[Saved data entries]
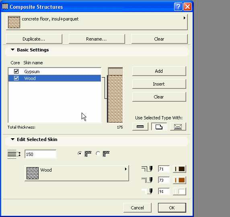Image resolution: width=230 pixels, height=217 pixels.
Task: Uncheck the Gypsum core checkbox
Action: (x=16, y=72)
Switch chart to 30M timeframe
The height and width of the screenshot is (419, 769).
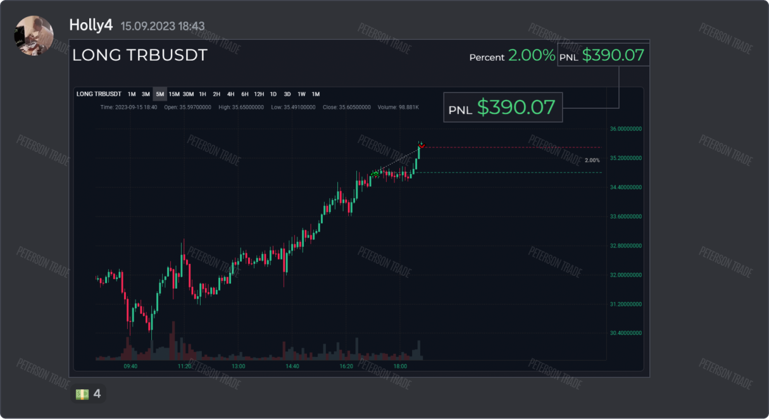click(189, 94)
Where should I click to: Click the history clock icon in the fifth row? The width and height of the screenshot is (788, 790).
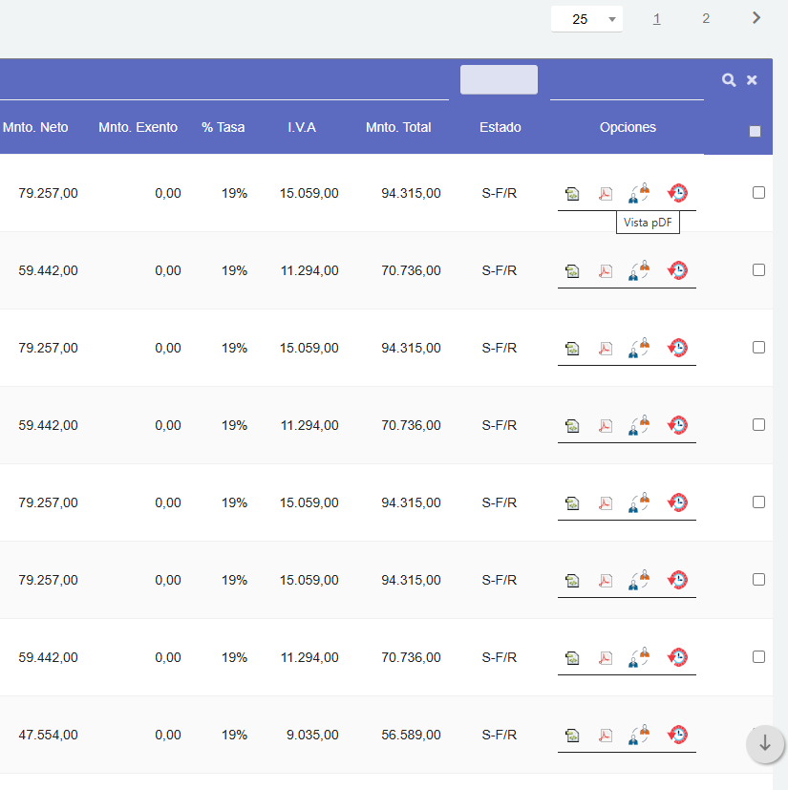tap(677, 502)
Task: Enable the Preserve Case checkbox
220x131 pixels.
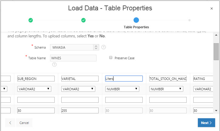Action: pyautogui.click(x=111, y=57)
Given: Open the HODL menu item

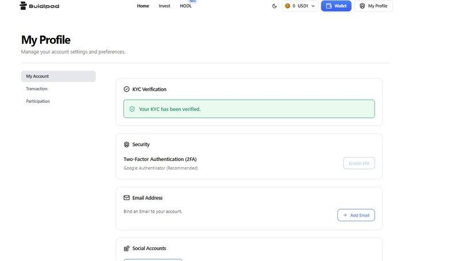Looking at the screenshot, I should tap(186, 6).
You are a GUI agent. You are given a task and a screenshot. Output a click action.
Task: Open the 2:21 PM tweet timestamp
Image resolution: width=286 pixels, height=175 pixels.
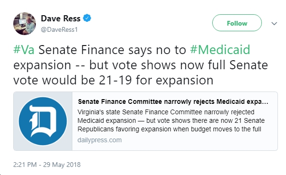pyautogui.click(x=25, y=165)
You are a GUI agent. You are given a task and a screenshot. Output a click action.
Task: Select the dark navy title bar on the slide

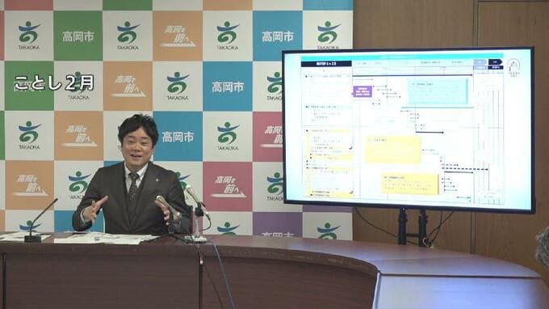pos(326,63)
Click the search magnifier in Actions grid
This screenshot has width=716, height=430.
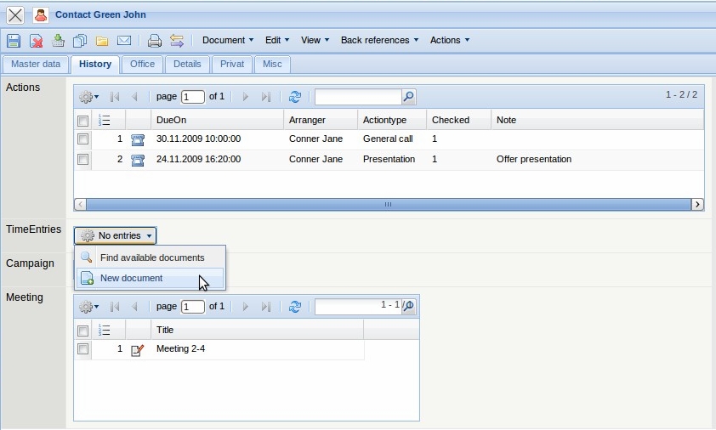coord(408,97)
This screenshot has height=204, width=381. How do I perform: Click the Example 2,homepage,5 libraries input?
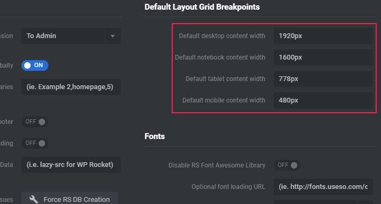(x=71, y=87)
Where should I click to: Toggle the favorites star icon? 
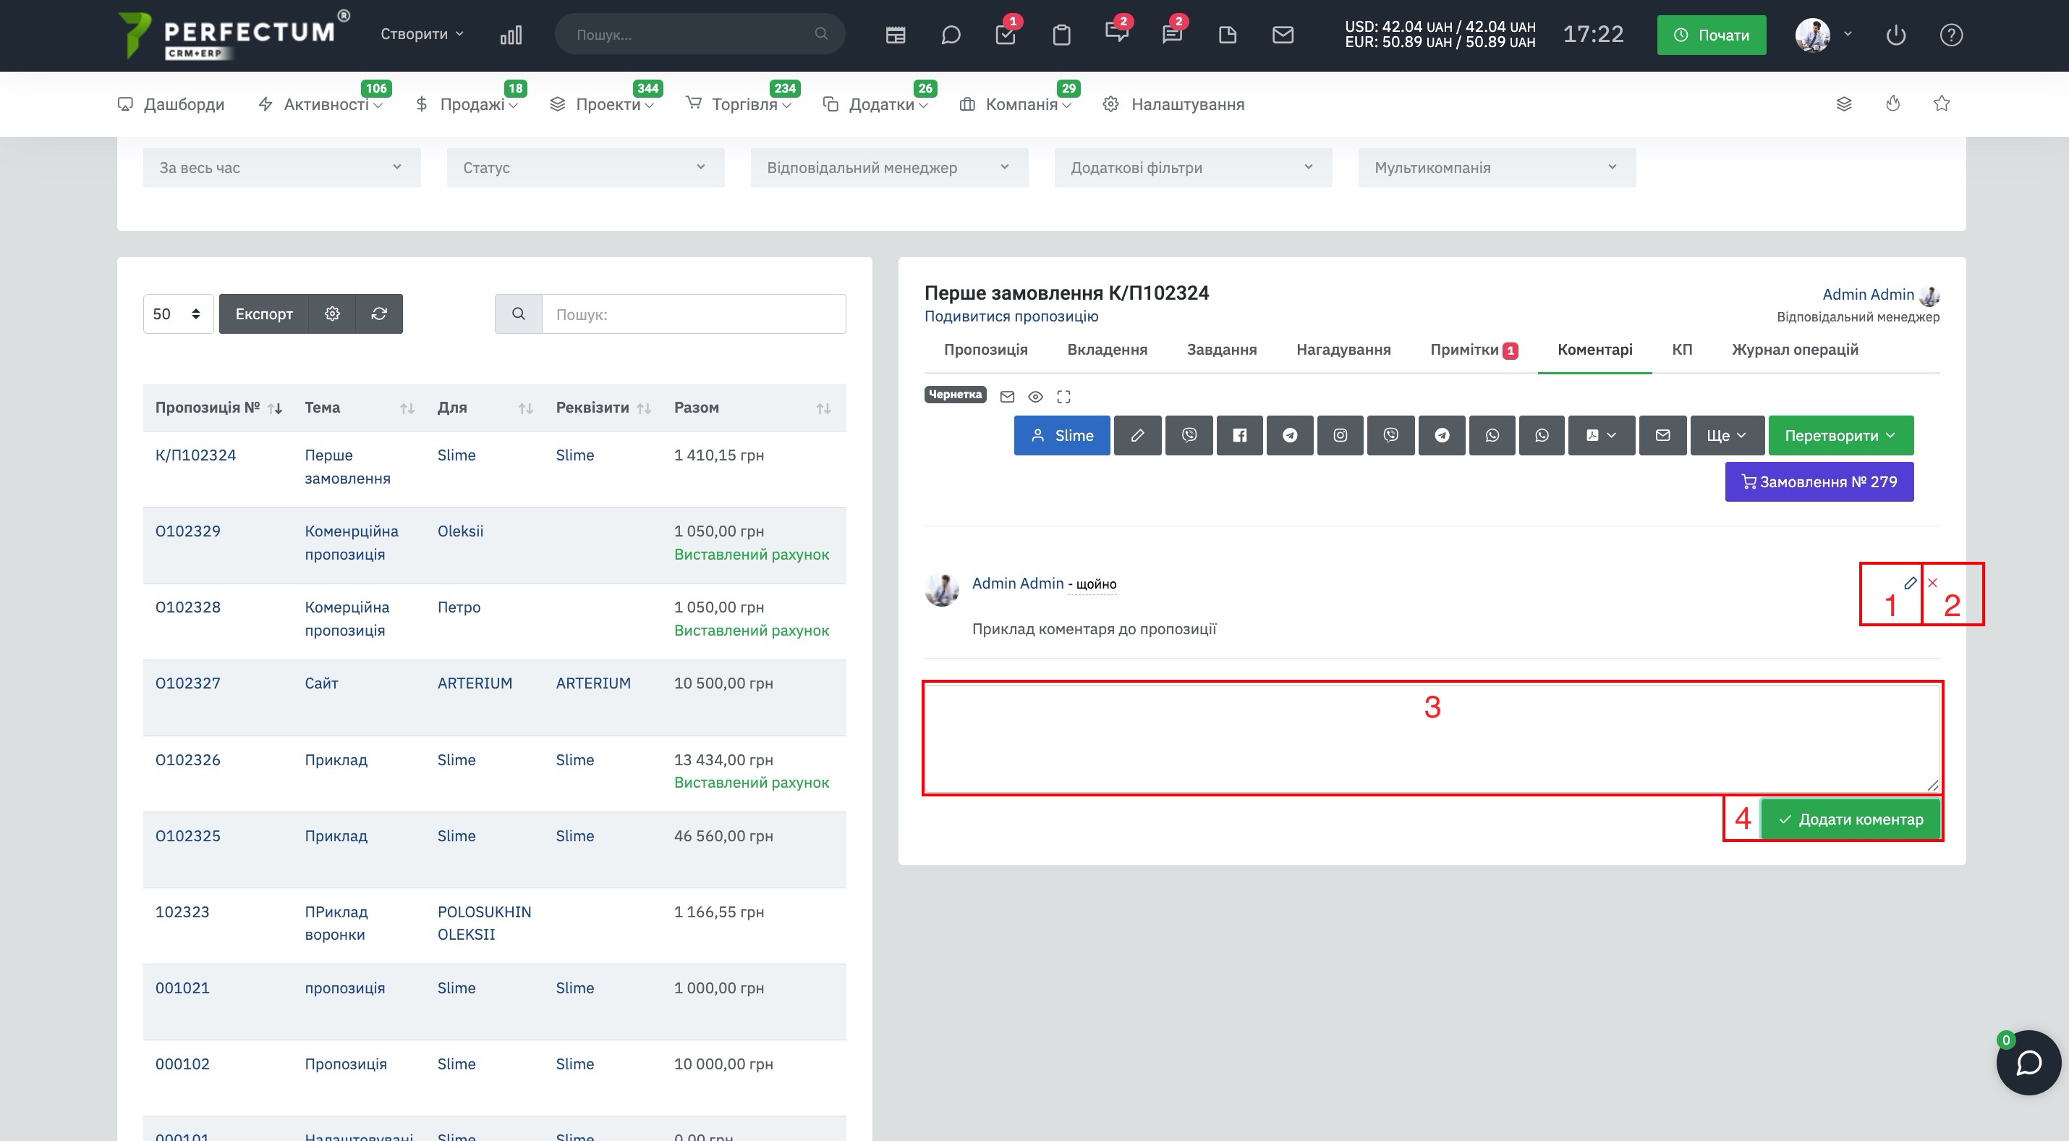tap(1941, 103)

### EXERCISE PROMPT:
Take the line that contains "Task: Open the 2:21 PM tweet timestamp" as the first and the last line of the records as the end, and please quote those lines exactly, pictures omitted.

### ANSWER:
Task: Open the 2:21 PM tweet timestamp
Image resolution: width=286 pixels, height=175 pixels.
pyautogui.click(x=25, y=165)
You are a GUI agent. You are given a task and a screenshot. Output a click action.
Task: Select the dark navy title bar on the slide

pos(326,63)
Click the search magnifier in Actions grid
This screenshot has width=716, height=430.
coord(408,97)
This screenshot has height=204, width=381. How do I perform: Click the Example 2,homepage,5 libraries input?
(x=71, y=87)
Where should I click to: Toggle the favorites star icon? 
tap(1941, 103)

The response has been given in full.